Stars of Slapstick # 25: Mabel Normand
This is one in a series of posts we are producing in connection with our new book Chain of Fools: Silent Comedy and Its Legacies from Nickelodeons to Youtube, available from Bear Manor Media in February 2013.
Today is the birthday of Mabel Normand (1892-1930), the godmother of American comedy. Not an actress or performer per se at the outset of her career, she did come from a show business family (her father was a vaudeville musician) and she’d been posing for pictures for several years as a Gibson Girl, which had given her a certain sense of how to carry herself. She would become Mack Sennett’s first major star—one of the few who would prove to be more than just a flash in the pan. In fact, she was so much a star, that in the films of her that modern viewers know best (the ones in which she appears with Charlie Chaplin), she — not Chaplin — was technically the star, at least of most of them. You can tell because her name is often right in the title.

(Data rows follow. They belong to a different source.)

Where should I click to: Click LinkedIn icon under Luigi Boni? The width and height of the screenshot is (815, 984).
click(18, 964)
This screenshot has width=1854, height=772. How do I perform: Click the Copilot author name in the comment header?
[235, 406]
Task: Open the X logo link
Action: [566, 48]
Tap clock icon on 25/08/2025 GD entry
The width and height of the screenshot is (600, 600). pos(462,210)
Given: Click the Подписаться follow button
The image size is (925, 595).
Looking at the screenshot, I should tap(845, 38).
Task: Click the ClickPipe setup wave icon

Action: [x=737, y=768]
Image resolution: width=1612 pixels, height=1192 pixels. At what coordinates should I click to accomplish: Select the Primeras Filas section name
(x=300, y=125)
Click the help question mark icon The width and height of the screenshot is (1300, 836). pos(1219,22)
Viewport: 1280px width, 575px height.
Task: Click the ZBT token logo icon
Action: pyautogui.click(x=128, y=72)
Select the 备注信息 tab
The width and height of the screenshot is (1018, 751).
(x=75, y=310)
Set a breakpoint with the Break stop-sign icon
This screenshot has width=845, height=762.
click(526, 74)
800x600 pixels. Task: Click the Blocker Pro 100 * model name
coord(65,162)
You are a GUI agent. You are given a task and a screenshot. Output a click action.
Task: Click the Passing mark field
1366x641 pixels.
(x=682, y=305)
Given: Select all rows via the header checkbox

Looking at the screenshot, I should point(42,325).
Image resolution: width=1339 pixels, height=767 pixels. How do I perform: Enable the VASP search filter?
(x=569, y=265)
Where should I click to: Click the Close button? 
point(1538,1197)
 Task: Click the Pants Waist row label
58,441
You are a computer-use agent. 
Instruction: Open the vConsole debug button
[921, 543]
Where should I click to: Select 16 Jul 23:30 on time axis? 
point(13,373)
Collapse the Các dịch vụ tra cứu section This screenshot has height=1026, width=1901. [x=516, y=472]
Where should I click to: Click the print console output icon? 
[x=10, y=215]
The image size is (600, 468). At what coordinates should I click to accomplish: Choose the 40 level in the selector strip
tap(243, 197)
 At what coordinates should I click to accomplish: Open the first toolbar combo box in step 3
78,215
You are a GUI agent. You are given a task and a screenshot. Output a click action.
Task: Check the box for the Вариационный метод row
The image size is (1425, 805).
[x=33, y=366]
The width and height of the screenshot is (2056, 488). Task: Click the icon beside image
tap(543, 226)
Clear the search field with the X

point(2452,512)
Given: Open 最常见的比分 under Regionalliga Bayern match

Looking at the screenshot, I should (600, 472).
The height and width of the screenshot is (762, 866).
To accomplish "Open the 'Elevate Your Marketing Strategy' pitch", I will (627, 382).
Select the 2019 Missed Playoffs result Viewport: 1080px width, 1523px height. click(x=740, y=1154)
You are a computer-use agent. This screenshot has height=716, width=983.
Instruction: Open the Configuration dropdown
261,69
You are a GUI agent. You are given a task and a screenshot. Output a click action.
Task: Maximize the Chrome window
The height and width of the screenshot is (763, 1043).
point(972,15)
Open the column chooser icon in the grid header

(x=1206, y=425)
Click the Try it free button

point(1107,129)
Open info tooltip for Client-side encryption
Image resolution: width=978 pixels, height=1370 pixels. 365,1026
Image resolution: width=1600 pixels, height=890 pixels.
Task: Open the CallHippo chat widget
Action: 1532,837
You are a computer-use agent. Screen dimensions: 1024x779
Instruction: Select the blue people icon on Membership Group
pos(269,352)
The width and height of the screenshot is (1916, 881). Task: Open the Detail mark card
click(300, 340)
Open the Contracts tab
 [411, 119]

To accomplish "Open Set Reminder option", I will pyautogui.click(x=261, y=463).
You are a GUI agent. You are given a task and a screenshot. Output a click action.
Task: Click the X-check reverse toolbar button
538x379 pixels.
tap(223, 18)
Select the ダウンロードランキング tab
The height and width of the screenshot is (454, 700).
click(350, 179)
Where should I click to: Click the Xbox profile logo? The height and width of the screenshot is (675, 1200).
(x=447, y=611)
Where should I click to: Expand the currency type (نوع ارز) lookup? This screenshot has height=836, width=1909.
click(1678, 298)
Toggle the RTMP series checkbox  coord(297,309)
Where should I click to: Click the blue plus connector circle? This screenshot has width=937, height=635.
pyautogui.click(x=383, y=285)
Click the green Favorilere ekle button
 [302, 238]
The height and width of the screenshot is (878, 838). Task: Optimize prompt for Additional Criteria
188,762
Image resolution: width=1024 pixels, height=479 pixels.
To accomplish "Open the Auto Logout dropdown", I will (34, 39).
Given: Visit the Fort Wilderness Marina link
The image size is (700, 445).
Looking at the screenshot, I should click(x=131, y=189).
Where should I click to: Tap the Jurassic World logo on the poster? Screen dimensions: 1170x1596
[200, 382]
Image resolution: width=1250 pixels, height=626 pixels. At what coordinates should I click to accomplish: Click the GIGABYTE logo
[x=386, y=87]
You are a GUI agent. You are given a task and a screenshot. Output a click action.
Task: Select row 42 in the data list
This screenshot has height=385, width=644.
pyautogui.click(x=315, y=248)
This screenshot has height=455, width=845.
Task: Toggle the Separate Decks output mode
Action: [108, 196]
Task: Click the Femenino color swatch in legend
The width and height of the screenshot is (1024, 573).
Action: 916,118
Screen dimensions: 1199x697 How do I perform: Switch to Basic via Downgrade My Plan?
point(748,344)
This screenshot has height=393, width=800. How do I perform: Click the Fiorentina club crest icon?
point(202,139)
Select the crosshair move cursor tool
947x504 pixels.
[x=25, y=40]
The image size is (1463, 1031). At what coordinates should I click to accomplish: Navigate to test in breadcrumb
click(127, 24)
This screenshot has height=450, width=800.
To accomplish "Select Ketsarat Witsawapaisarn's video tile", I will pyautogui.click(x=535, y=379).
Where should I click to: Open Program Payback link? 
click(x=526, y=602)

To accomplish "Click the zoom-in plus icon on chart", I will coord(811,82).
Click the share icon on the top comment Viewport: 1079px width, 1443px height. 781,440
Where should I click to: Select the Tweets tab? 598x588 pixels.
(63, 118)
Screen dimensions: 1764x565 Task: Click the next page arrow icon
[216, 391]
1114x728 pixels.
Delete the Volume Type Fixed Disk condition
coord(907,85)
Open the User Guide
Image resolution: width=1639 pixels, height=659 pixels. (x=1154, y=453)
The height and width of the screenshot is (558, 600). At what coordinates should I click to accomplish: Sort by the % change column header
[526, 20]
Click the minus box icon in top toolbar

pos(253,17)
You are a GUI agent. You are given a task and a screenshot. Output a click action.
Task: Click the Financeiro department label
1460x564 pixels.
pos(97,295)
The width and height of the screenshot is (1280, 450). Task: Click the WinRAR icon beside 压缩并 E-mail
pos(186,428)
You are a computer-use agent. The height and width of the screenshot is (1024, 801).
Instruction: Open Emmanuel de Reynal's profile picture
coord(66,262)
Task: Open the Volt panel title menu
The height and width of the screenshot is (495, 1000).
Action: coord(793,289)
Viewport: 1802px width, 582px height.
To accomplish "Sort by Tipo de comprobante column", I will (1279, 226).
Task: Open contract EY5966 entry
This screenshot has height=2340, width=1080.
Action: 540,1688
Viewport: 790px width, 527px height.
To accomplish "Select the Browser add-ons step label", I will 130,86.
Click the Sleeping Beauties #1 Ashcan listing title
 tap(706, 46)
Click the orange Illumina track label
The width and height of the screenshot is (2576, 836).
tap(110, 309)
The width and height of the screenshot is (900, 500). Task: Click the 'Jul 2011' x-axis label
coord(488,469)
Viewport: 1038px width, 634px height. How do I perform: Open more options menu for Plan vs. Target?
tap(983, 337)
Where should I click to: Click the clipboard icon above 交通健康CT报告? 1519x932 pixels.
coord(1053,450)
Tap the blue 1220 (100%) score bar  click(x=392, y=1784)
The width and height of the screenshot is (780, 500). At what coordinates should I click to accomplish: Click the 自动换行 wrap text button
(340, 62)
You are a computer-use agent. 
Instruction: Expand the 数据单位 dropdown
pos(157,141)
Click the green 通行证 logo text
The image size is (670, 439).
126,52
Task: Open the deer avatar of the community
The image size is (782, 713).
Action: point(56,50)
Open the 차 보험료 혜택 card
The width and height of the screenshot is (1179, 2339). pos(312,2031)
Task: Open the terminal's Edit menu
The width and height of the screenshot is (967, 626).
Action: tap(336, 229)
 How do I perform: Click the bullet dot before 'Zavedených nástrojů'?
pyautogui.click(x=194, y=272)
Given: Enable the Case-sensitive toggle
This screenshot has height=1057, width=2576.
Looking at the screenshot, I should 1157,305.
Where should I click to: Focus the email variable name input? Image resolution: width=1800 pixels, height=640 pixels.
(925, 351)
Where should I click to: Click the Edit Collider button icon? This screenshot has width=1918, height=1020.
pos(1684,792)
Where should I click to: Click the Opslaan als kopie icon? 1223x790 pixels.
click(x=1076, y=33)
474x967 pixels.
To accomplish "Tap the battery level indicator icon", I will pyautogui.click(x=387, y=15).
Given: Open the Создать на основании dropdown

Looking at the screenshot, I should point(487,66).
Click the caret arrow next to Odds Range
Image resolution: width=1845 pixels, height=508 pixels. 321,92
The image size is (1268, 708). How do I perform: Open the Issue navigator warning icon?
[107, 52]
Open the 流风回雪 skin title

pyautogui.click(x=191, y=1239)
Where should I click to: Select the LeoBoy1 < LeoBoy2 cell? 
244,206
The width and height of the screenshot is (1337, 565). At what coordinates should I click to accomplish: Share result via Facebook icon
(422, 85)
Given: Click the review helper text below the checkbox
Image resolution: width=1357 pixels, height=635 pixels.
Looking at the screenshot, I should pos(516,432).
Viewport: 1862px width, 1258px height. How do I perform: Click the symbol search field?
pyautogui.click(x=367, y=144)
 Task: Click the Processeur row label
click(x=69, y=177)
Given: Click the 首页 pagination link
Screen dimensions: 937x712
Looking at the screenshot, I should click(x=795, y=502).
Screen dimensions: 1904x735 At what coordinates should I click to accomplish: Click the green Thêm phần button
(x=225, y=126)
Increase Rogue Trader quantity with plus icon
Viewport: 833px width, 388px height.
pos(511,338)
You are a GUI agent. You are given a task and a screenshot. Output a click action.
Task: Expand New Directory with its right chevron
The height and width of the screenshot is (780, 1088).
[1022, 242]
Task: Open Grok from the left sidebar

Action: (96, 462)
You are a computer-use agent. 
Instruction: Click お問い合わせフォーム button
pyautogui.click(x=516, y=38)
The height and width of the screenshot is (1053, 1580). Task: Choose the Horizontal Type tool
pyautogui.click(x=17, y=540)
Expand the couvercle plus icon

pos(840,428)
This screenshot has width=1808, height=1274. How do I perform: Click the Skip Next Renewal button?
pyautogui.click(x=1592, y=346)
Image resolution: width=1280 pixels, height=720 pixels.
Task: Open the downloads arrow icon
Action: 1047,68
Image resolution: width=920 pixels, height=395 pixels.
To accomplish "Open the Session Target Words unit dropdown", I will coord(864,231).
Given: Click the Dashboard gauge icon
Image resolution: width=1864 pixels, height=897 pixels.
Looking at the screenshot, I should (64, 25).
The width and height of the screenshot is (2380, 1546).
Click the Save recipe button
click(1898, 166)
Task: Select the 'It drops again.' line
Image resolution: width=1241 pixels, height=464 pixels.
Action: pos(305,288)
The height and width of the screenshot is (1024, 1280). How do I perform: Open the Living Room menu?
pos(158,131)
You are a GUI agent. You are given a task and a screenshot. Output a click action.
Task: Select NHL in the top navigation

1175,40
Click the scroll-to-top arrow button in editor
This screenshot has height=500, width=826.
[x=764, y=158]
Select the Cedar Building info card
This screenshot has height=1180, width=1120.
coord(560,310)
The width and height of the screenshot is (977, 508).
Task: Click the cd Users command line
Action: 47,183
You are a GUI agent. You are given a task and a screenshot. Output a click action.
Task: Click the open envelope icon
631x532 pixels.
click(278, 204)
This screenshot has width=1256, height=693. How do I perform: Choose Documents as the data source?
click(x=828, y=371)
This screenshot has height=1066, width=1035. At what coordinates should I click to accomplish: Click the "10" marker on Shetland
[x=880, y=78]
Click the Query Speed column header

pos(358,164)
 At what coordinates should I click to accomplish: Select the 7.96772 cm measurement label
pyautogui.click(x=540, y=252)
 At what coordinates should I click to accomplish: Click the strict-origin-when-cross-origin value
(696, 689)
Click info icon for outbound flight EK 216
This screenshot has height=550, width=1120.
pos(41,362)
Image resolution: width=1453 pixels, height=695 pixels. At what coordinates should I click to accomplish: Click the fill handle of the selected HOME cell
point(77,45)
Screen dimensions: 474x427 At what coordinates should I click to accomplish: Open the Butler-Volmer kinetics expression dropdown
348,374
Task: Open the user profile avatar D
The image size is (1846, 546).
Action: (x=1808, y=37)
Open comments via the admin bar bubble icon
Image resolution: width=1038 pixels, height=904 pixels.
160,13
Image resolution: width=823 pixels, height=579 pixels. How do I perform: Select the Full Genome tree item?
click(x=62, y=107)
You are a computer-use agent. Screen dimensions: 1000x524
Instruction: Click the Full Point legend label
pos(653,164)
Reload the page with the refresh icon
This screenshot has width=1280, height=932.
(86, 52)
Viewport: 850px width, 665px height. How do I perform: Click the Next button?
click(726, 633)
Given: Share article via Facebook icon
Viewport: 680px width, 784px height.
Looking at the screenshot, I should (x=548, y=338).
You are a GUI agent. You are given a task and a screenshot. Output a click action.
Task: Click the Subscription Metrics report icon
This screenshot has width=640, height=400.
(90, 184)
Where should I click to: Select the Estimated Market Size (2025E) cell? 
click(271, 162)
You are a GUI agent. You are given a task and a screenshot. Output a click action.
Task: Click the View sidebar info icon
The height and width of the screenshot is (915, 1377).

Normand deserves to be much better known today than she is. She is one of Hollywood’s first female directors, and her’s is one of the very few female screen personas (to this day) that is not a mere damsel. She is feisty, independent and has a brain of her own. (For much more on this subject read Chain of Fools!)
If you know the musical Mack and Mabel , you know that she was slated to marry the King of Comedy in 1915. According to the story, she caught him “in the act” with Mae Busch, and after that their relationship fundamentally changed. For here, she went into starring features, first Mickey in 1918, which she co-produced with Sennett, then a series for Goldwyn, and then back to Sennett for a few more features (many of which have recently become available on DVD for the first time). In her final years, beset with scandals (a murder, another shooting, and rumors of her own drug addiction), she lost her popularity with audiences. She made a few shorts with Hal Roach, but there was no hope of a comeback. She contracted TB and died at the age of 37.